Von der Scholastik zu Duns Scotus und Ockham

 Thomas ist der Rechten als Traditionalist, Aufklärer und Aristoteliker, als Verehrer und Freund der Vernunft und eines kühl wägenden rationalen Denkens, das sich streng an seine wissenschaftliche Methode hält, verdächtig. Andererseits wirft ihm die Linke vor, er wage es nicht, konsequent seine eigenen Gedanken zu Ende zu denken, und er versuche vor allem, Aristoteles, die Araber und das weltimmanente philosophische Denken unter einen vollkommen unnötigen theologischen Überbau zu stellen und so dessen wahre Bedeutung zu verdecken

Das Geheimnis der schwebenden Mitte, des Denkens und Lebenswerkes des Thomas von Aquin hängt eng mit seiner geschichtlichen Weltstunde und seiner Persönlichkeit zusammen. Sir Henry Slesser hat Tomas [...] den ersten 'Liberalen' genannt. Englische Denker des schöpferischen Kompromisses, eines lebendigen Konservatismus, nicht zuletzt die bedeutenden Theologen der frühen Church of England um Thomas Hooker haben sich bewusst und unbewusst zu Thomas hingezogen gefühlt [...]" (S. 552) 
Thomas ist gegen jeden Obskurantismus und, was für Europas innere Selbstfindung ebenso wichtig ist, er ist gegen jedes Ertränken der Vernunft im Meer des Gefühls, ja des 'Glaubens'. Hier stößt Thomas erstmalig und einmalig mit dem mächtigsten Kopf der älteren Theologie des Abendlandes zusammen – mit Augustin.
Augustin lehrte den Primat des Willens, des Herzens, der emotionalen Kräfte. Thomas lehrt den Primat des Intellekts." (Friedrich Heer, Kindlers Kulturgeschichte Europas Bd 10, S.554/555)
Das wunderschöne Gedankengebäude des Thomas setzt voraus: eine prästabilierte Harmonie von Kirche und Staat, in der 'vernünftige', städtische Menschen leben, bereit, sich freundschaftlich auseinanderzusetzen. Eben diese sehr rationalen, beherrschten Menschen sind gleichzeitig von einem tiefinnerlichen Glauben ergriffen, der in seinem seelischen Bereich die Dogmen und Wahrheiten des Glaubens ebenso 'natürlich' und selbstverständlich akzeptiert wie im Bereich seines Verstandes die Gesetze der Logik und Wissenschaft. Für Thomas sind die beiden Sätze völlig einleuchtend: 'Unsere Auferstehung wird gleichförmig sein der Auferstehung Christi.' Und: 'Der Mensch ist eine Sache der Natur" [...]
Für seine Zeitgenossen und mehr noch für die folgende Generation war das gar nicht einleuchtend. (S.557/558)

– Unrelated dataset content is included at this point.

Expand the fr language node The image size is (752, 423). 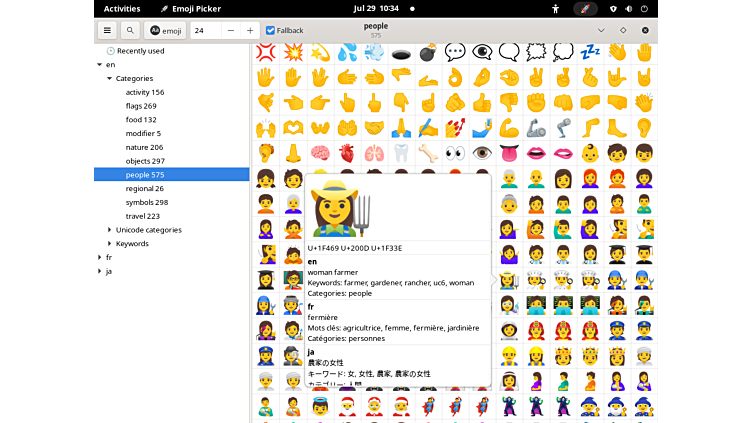click(99, 257)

Eine unüberbrückbare Kluft geht durch alle Welt und Wirklichkeit. Er wurzelt im franziskanischen Widerstand gegen den Thomismus, gegen die kuriale Weltordnung. Dieser Protest tritt in zwei Formen auf: im Scotismus und im Nominalismus oder Ockmamismus, wie er nach seinem Begründer genannt wird. Der Schotte Johannes Duns Scotus* und der Engländer Wilhelm von Ockham * *   sind Franziskaner." (S.560)

"Duns Scotus [...] der größte Denker des Franziskanerordens [...] lehrt: 'Gott ist durch eine unendliche Distanz vom Geschöpf entfernt.' Er verwirft die Synthese des Thomas, hält sie für ungenügend durchdacht: in ihr wird Gott nicht genügend verehrt und der Mensch in seiner Qualität, Personalität und Freiheit Gott nicht richtig gegenübergestellt. Gott und Mensch, Glaube und Wissen, Theologie und Philosophie sind zunächst durch Abgründe getrennt. Gott ist die Freiheit, der freie ist der Wille, gebunden nur durch die Gesetze der Logik und die beiden ersten Sätze des Dekalogs, nicht aber gebunden an Weltschöpfung, Erlösung und sittliche Ordnung." (S.561)

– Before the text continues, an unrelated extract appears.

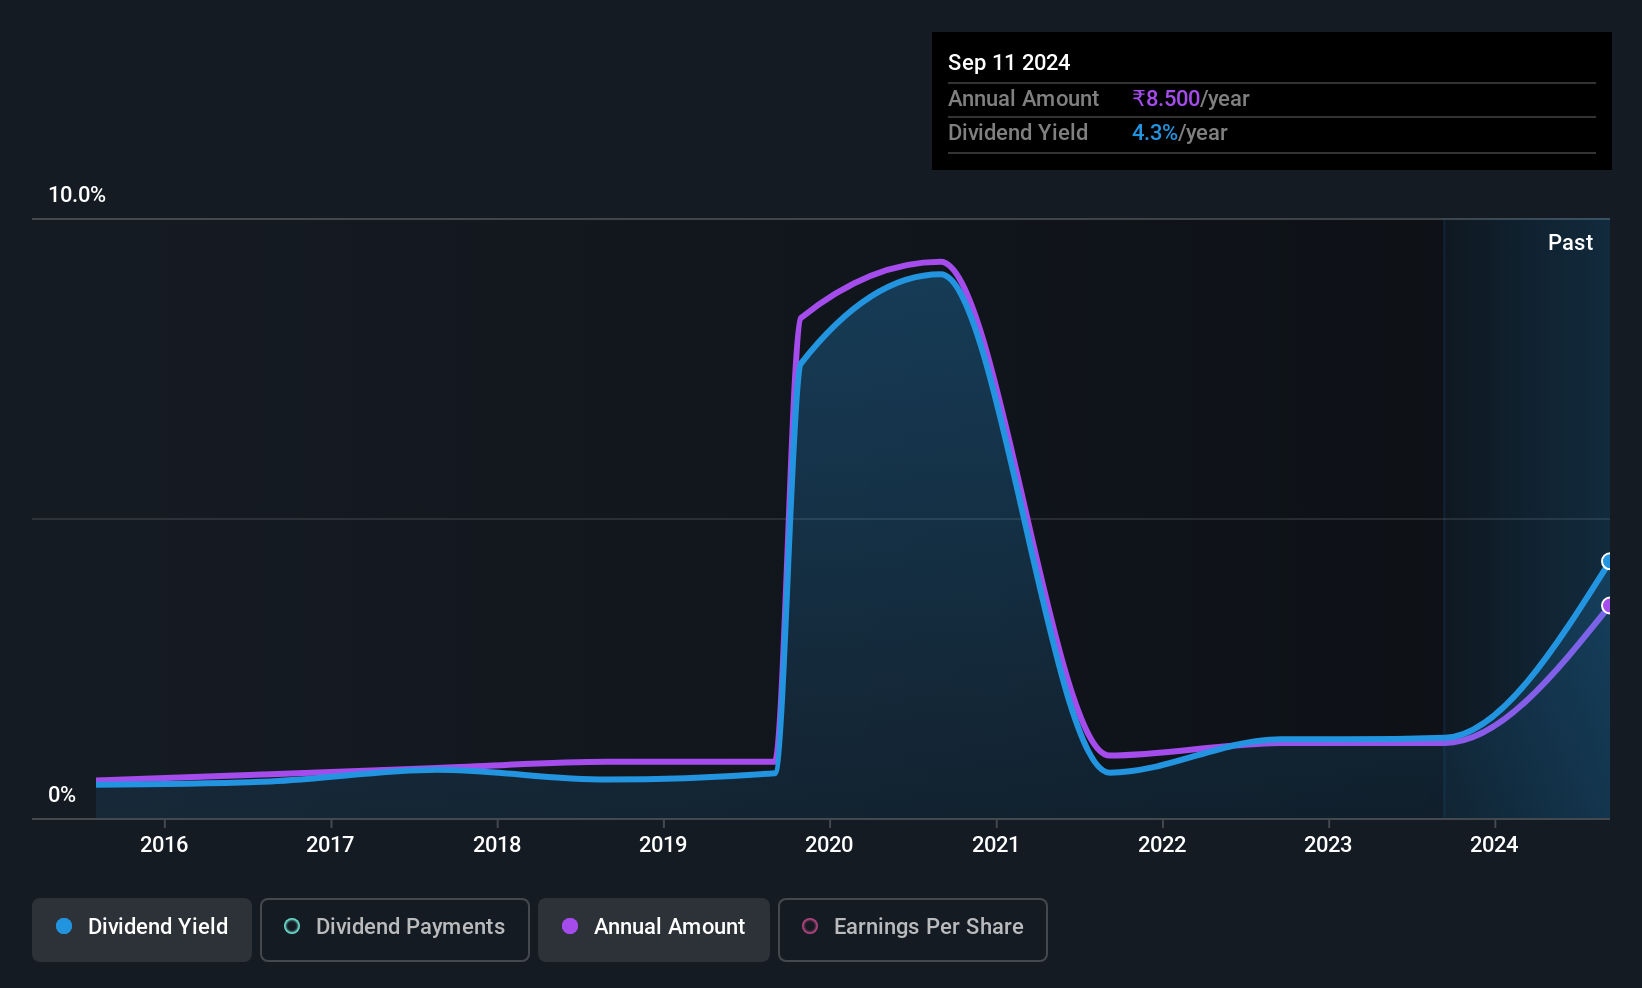Click the 2020 x-axis label
Screen dimensions: 1642x988
829,845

*"[...] Eine der ersten vollständigen Definitionen für die Sakramente stammt von Scotus. Diese sind sinnlich wahrnehmbare Geschehen, Wirklichkeiten oder Riten, die von Christus eingesetzt wurden, um die von ihm verdienten Heilsgnaden zu bezeichnen, zu erhalten und sie den Menschen durch Menschen im Pilgerstand, im Vollzug des Sakraments durch Spender und Empfänger zu vermitteln. [...] 

Die Handlungen Gottes, aber auch die Gnade Gottes sind unabhängig vom menschlichen Willen. Daraus folgt, dass der Mensch sich die Gnade Gottes nicht verdienen kann. Gnade und Verdienst stehen sich gegenüber. Aus der Offenbarung aber ergibt sich, dass Gott dem Menschen, den er gnädig annimmt, das ewige Leben schenkt." (Duns Scotus)

"Als Gemeinsamkeit innerhalb der scotistischen Positionen gilt die absolute Unabhängigkeit Gottes, das Primat des Willens über die Vernunft und eine deutliche Trennung von Glauben und Erkenntnis. Die Scotisten nahmen im Universalienstreit wie die Thomisten eine gemäßigt realistische Position ein und standen damit gegen den Nominalismus [...]" (Scotismus)

**Ockham "gilt in der Rezeption als ein herausragender Vertreter eines differenzierteren Nominalismus, der die Frage der Universalien mit zeichentheoretischen Überlegungen verband und insofern auf die moderne Sprachlogik verwies. Realität hatten für Ockham nur extramentale Einzeldinge. „Es kann mit Evidenz aufgewiesen werden, dass kein Universale eine extramentale Substanz ist.“[10] Insbesondere verwarf Ockham die Lehre Scotus' von der Artnatur der Einzeldinge, die durch eine Formalunterscheidung gesondert erfassbar wird.[11] Die Allgemeinbegriffe haben keine eigene Existenz, sondern sind nur die Summe der gedachten Dinge. Beispielsweise hat eine einzelne Rose eine reale Existenz, „die Rose“ an sich, als Begriff, hat hingegen nur eine rein gedankliche Existenz.[...]"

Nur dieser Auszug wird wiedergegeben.